Par ailleurs, les (très) jeunes travailleurs qui débutent une activité complémentaire deviendraient rapidement indépendants à titre principal. «On remarque en effet qu’en l’espace de 3-4 ans, le pas est franchi pour 40% des jeunes de moins de 20 ans.»

Une croissance relative

Les chiffres de l’étude attestent une évolution fulgurante, et un véritable retour de confiance à l’égard du statut d’indépendant.

L’Union des classes moyennes (UCM), tient toutefois à relativiser ces données optimistes. «Lorsqu’on se penche sur les chiffres de l’Inasti (NDLR: l’Institut national d’assurances sociales pour travailleurs indépendants), ce n’est pas vraiment ce qu’on constate, indique Clarisse Ramakers, directrice du service d’étude de l’UCM. S’il y avait autant d’indépendants complémentaires qui se lançaient ensuite à titre principal, on observerait, logiquement, une forte croissance du nombre d’indépendants à titre principal, entre 2017 et 2018.» Or, ce n’est manifestement pas le cas.

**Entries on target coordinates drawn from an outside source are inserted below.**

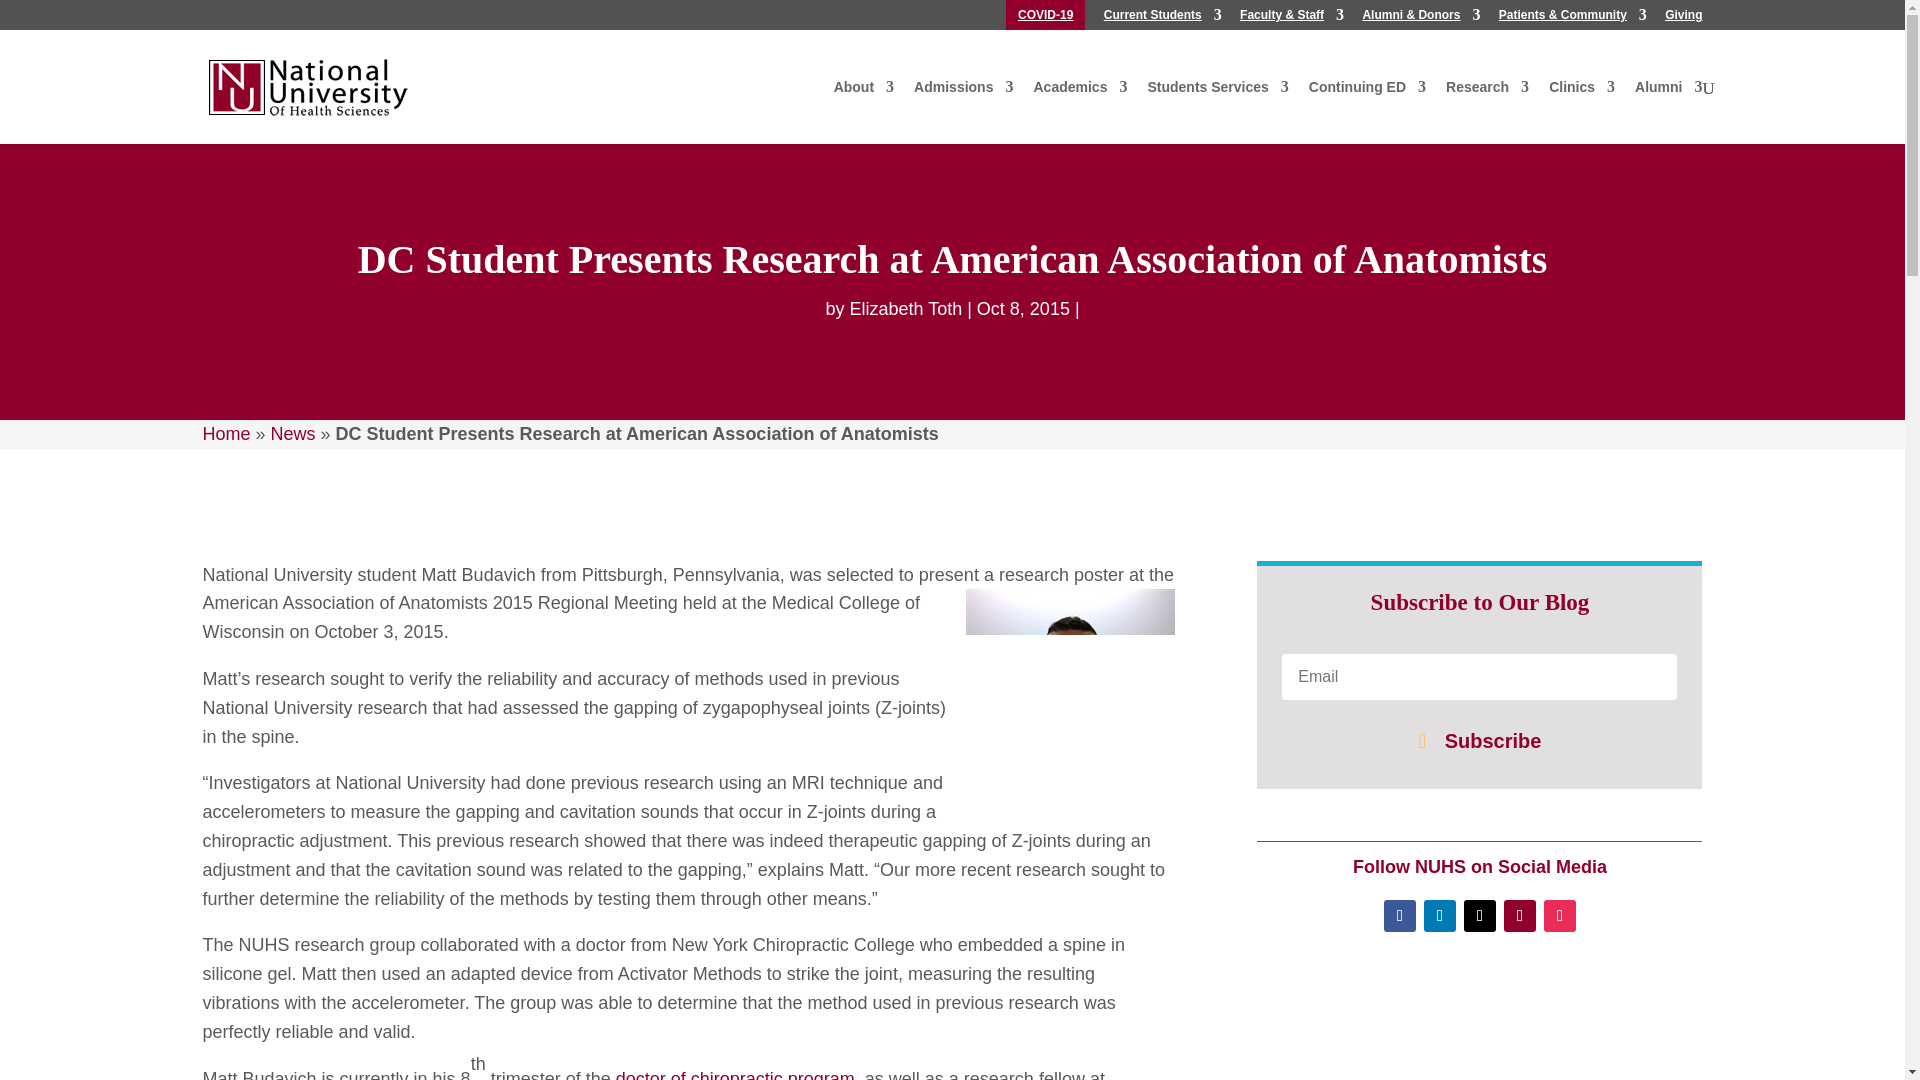 This screenshot has width=1920, height=1080. Describe the element at coordinates (864, 96) in the screenshot. I see `About` at that location. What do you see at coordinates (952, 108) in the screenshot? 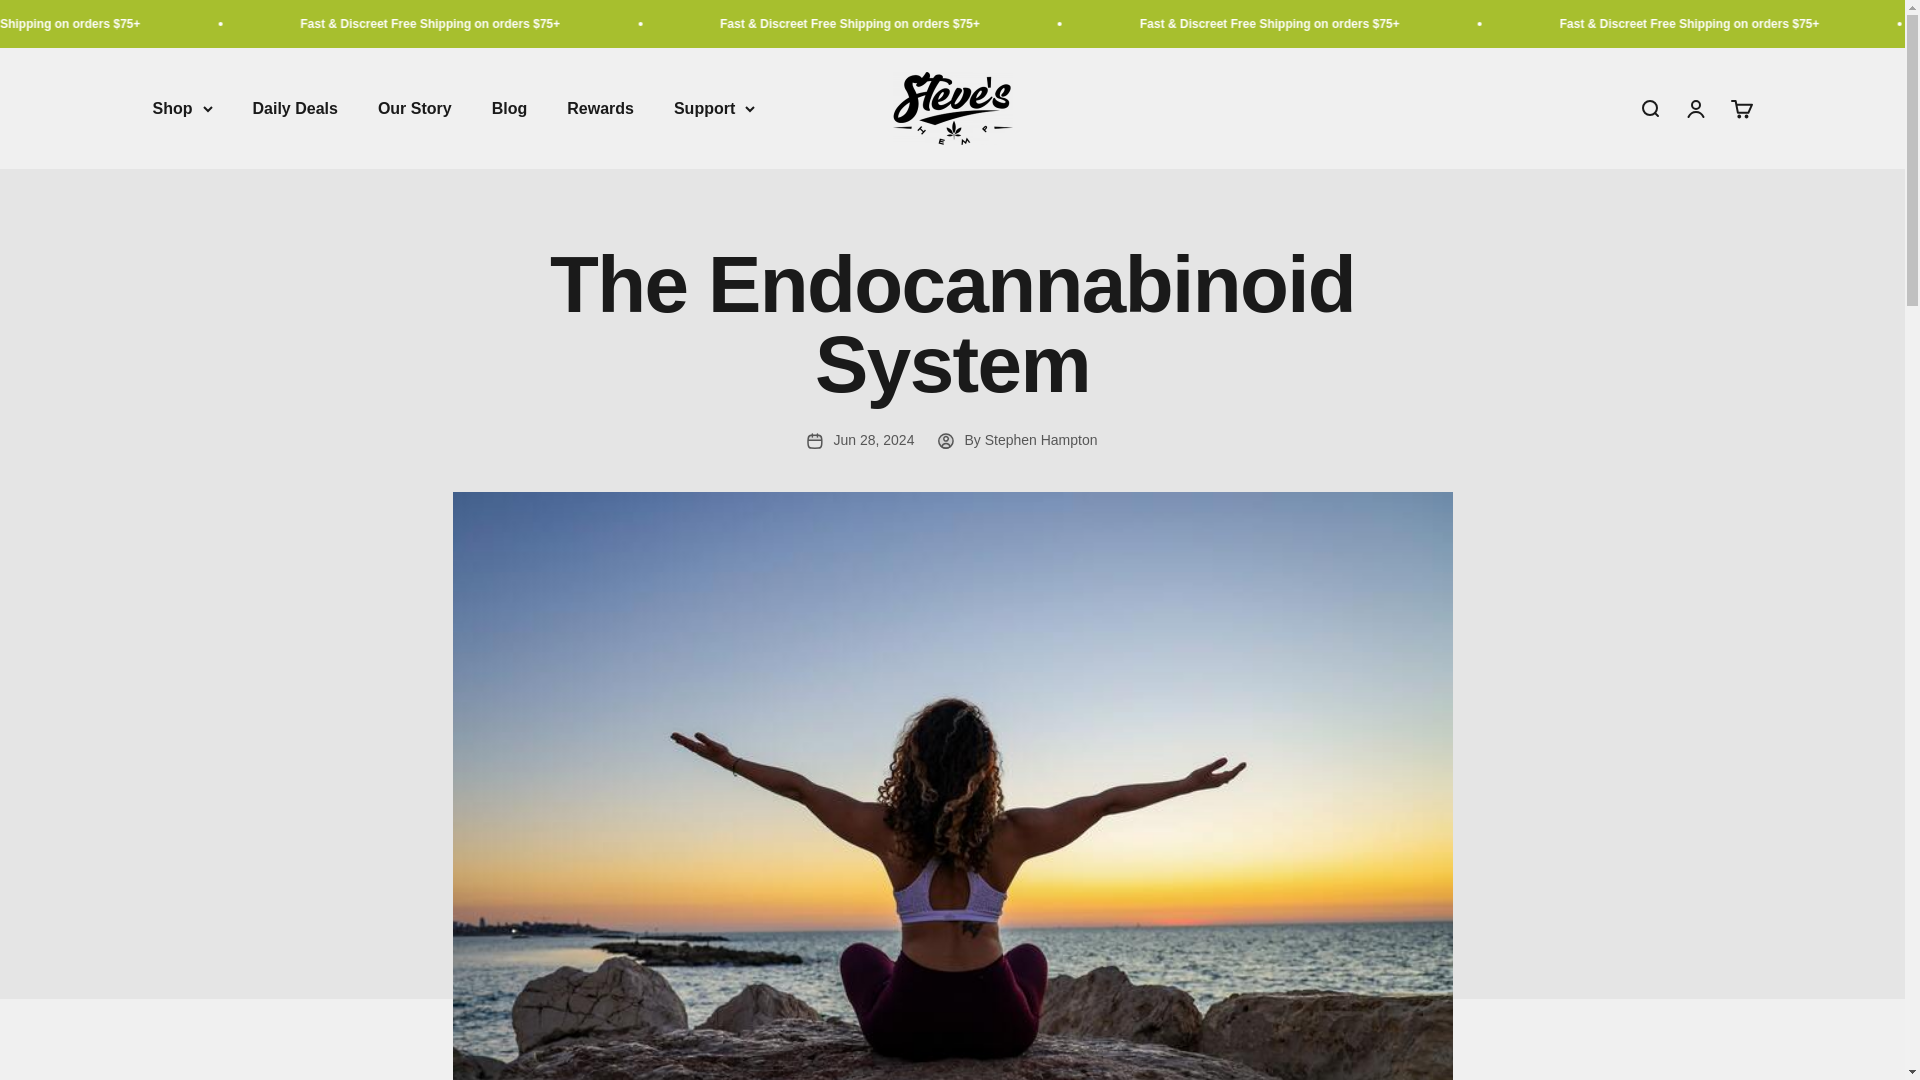
I see `SH Supply LLC` at bounding box center [952, 108].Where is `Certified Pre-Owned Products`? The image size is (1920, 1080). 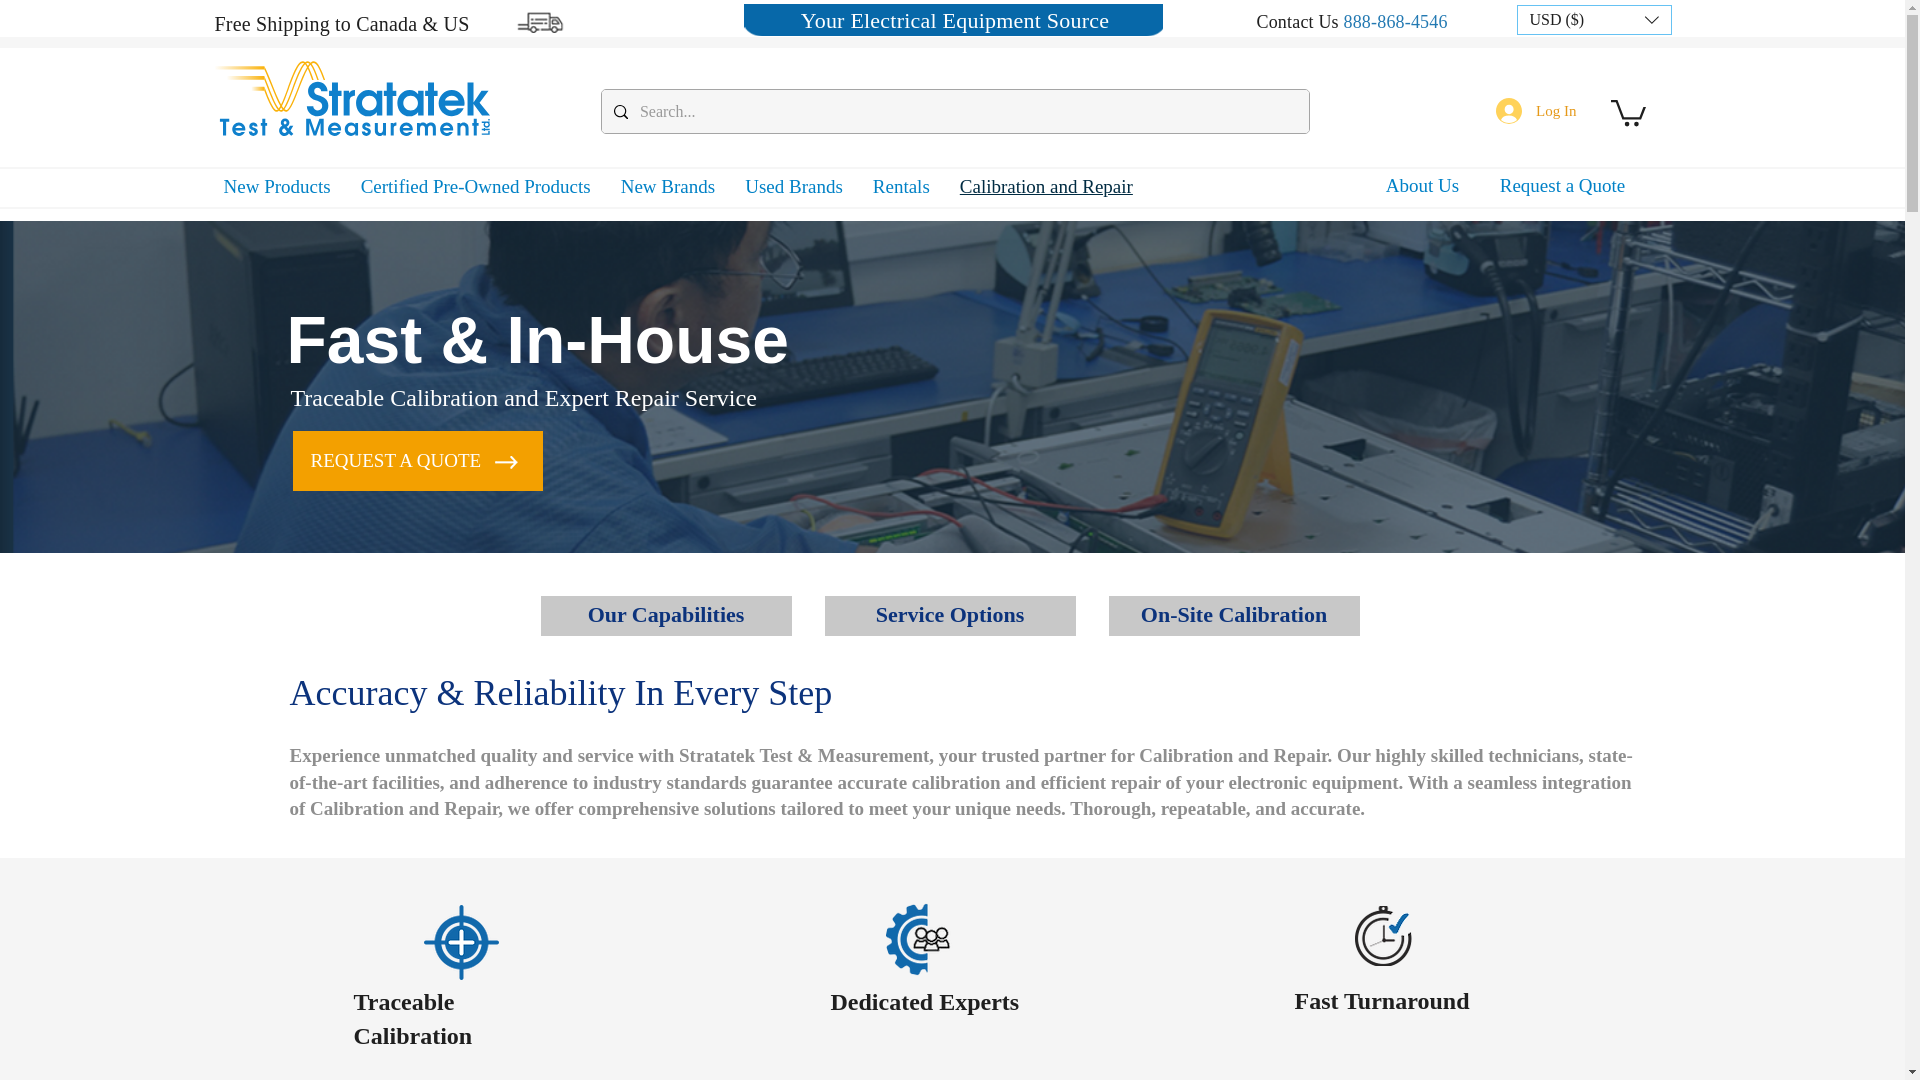
Certified Pre-Owned Products is located at coordinates (475, 186).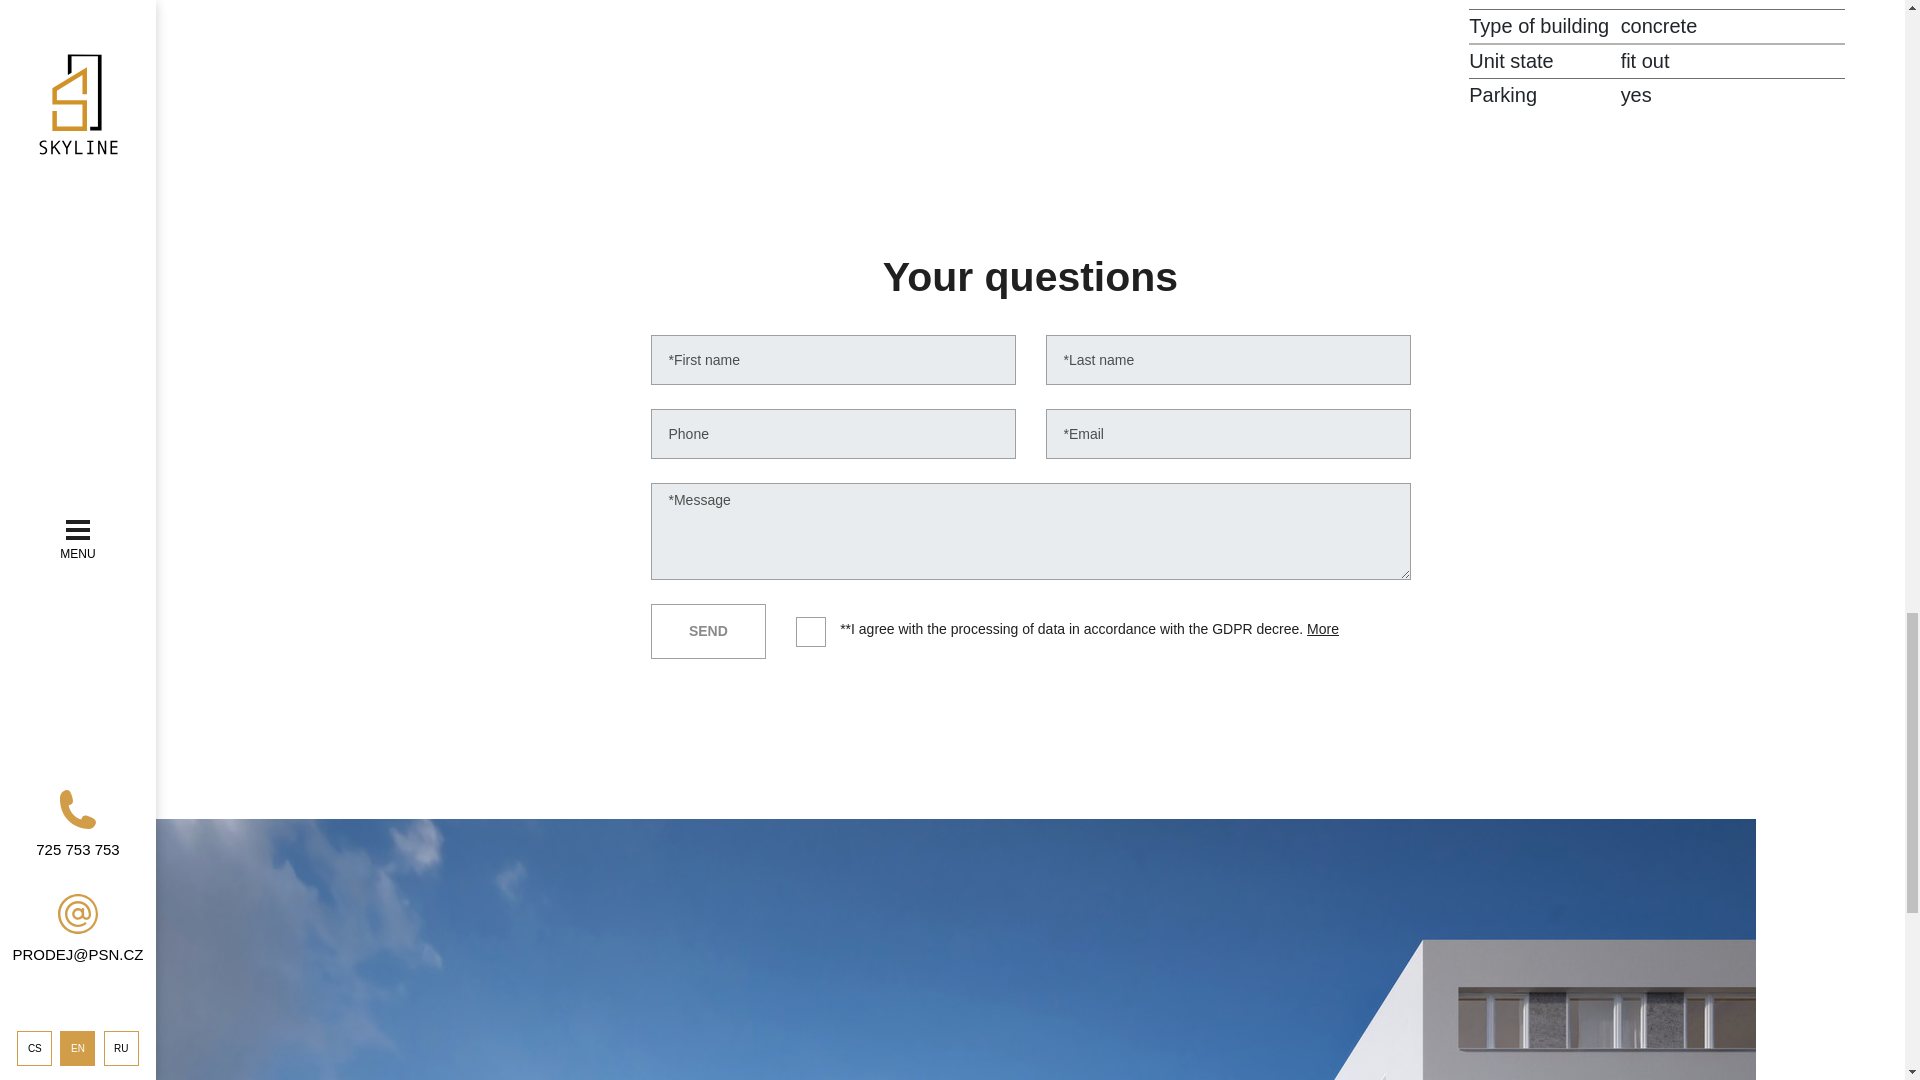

En 2018, la Belgique comptait en effet 734 170 indépendants à titre principal, contre 722 941 en 2017. Le calcul est vite fait: seules 11 0000 personnes sont devenues indépendantes à titre principal en l’espace d’un an. Sur les 259 000 indépendants complémentaires, c’est finalement assez peu...

Si le passage de l’activité secondaire au job rémunérateur est effectivement attesté, on est loin du ratio des 30%.